**Task prompt**
Rewrite the lines below as a numbered list, skipping any blank lines and leaving out the pictures.

⟨

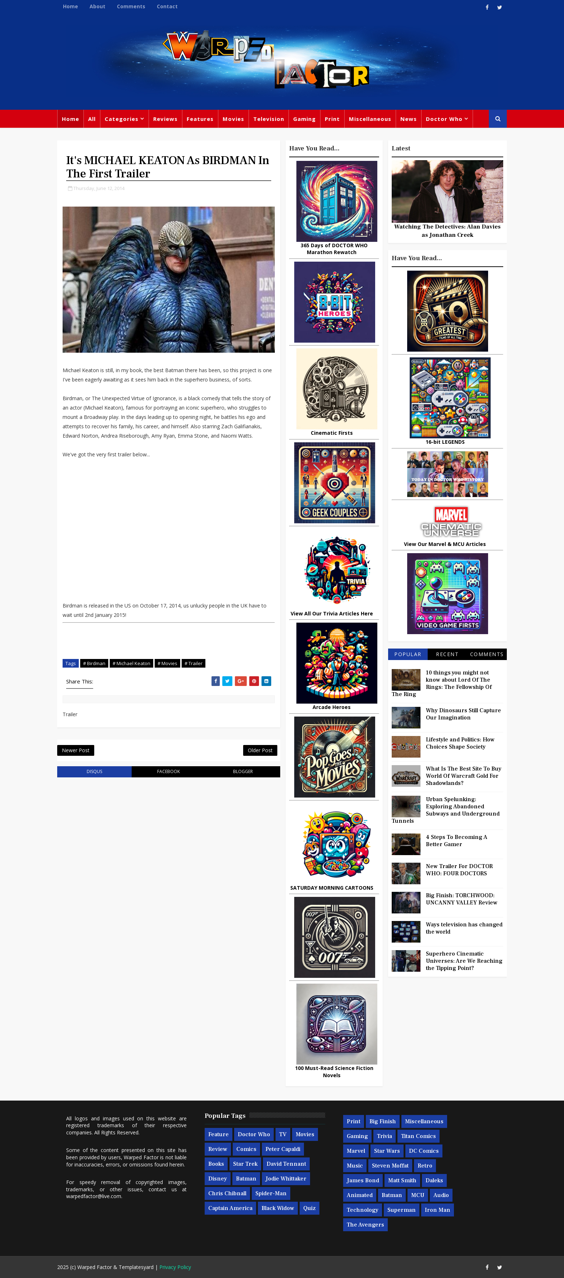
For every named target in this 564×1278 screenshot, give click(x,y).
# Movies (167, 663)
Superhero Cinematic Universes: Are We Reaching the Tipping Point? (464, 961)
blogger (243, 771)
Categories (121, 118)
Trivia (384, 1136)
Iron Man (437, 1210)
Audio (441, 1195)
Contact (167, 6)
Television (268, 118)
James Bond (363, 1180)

⟩

**Final result**
1. For every named target in this 564×1278 screenshot, give click(x,y).
2. # Movies (167, 663)
3. Superhero Cinematic Universes: Are We Reaching the Tipping Point? (464, 961)
4. blogger (243, 771)
5. Categories (121, 118)
6. Trivia (384, 1136)
7. Iron Man (437, 1210)
8. Audio (441, 1195)
9. Contact (167, 6)
10. Television (268, 118)
11. James Bond (363, 1180)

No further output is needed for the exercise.